### Extract to read

The Breast Cancer Research Foundation (BCRF) will commit $60.2 million to breast cancer research in 2023-2024, supporting more than 250 scientists from leading academic and medical institutions in 14 different countries. The BCRF-funded research projects will cover all aspects of the disease, from the very roots of cancer to how it spreads throughout the body. In its 30th year, the BCRF is now the largest private funder of breast cancer (and metastatic breast cancer) research in the world.
Two projects led by VHIO researchers have been selected in this BCFR call:
Towards a personalised assessment of genetic risk for breast cancer
The project “Feasibility analysis of the implementation of whole-genome sequencing for genetic diagnosis and risk stratification of breast cancer”, led by Dr Judith Balmaña, head of VHIO’s Hereditary Cancer Genetics Group, aims to test innovative approaches for routine genetic counselling in prevention and early detection strategies for people at variable risk of developing breast and ovarian cancer.
“The current clinical approach to assessing the risk of breast and ovarian cancer is based on an assessment of family history and genetic testing for pathogenic variants in genes associated with breast and ovarian cancer,” explained Dr Balmaña.
“However,” she added, “there are additional genetic variants associated with susceptibility to diseases that are not detected by common tests. This wider genetic variation may modify the average risk attributed to carriers of pathogenic variants and may also explain the ‘currently unknown’ genetic susceptibility in people who are not carriers of these variants.”

######
### Supplied records

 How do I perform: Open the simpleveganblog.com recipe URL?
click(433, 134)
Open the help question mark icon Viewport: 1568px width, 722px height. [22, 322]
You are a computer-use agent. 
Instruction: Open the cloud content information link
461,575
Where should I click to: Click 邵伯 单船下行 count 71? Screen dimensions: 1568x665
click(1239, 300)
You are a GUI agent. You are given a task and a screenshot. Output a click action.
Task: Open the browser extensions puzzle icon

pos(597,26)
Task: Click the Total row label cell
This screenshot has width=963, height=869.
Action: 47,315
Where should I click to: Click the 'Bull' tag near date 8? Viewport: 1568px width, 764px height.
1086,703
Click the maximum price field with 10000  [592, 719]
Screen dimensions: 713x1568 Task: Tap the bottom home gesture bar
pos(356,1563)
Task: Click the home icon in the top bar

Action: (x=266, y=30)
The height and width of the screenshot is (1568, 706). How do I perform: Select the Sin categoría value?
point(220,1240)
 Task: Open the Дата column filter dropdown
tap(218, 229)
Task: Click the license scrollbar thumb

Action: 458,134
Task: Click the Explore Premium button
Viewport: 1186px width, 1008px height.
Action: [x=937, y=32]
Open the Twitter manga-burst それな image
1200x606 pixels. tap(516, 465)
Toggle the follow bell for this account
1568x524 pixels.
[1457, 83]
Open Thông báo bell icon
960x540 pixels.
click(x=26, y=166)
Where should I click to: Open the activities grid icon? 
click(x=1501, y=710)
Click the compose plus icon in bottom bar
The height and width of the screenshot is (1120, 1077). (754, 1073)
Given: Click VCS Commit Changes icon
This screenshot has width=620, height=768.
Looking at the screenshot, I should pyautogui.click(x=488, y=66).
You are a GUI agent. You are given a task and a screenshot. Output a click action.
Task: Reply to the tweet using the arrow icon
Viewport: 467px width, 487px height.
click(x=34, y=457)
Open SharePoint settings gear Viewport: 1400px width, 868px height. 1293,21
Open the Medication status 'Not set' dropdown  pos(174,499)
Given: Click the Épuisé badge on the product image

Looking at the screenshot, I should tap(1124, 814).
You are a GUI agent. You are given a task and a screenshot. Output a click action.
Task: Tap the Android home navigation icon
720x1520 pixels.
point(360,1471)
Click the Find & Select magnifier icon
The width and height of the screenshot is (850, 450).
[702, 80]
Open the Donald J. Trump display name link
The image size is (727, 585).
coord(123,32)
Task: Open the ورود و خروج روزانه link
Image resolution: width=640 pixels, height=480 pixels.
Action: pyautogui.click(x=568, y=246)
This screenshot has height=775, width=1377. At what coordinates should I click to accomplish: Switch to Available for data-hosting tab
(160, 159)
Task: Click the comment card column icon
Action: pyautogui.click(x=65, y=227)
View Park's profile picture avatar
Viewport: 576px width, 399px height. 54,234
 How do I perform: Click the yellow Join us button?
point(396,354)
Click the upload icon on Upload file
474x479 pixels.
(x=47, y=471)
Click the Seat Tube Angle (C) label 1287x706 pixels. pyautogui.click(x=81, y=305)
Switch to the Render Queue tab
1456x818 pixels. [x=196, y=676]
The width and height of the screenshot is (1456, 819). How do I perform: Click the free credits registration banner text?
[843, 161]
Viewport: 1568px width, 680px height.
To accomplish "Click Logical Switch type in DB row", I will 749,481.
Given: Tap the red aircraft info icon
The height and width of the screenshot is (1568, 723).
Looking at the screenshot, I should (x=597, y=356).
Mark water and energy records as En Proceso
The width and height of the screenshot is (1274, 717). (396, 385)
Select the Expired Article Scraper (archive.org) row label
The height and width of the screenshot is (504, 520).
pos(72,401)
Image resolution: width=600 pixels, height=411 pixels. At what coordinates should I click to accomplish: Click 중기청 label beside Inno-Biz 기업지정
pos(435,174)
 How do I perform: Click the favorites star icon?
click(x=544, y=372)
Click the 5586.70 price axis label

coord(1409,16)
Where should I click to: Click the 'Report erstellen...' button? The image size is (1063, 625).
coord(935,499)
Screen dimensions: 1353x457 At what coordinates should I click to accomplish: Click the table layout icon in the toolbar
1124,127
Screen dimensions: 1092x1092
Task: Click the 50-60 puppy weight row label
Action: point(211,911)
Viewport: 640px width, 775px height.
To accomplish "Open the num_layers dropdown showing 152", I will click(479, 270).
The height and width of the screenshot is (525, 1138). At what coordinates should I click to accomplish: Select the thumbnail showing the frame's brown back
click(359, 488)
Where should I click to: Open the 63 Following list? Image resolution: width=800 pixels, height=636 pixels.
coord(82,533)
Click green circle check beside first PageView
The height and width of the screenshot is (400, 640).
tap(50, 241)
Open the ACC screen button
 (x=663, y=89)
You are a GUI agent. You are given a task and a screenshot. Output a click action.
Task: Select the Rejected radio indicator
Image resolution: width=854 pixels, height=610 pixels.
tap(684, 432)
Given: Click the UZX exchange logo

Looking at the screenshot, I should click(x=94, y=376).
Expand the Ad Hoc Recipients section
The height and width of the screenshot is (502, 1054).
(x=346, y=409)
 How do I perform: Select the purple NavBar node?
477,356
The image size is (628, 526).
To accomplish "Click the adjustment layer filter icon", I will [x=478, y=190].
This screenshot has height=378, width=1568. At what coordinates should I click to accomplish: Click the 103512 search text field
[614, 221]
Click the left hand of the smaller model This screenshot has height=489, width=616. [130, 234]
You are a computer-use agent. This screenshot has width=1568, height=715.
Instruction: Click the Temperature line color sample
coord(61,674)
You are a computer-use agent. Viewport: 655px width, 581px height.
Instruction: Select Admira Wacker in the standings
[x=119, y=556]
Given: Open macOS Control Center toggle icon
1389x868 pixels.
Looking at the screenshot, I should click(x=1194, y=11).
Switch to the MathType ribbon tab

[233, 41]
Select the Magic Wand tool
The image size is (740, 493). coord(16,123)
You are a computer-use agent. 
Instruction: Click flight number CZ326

######

** What the exercise asks **
According to the breast cancer research text, how many countries are home to the scientists the BCRF will support in 2023-2024?

** Response to the task **
14 countries.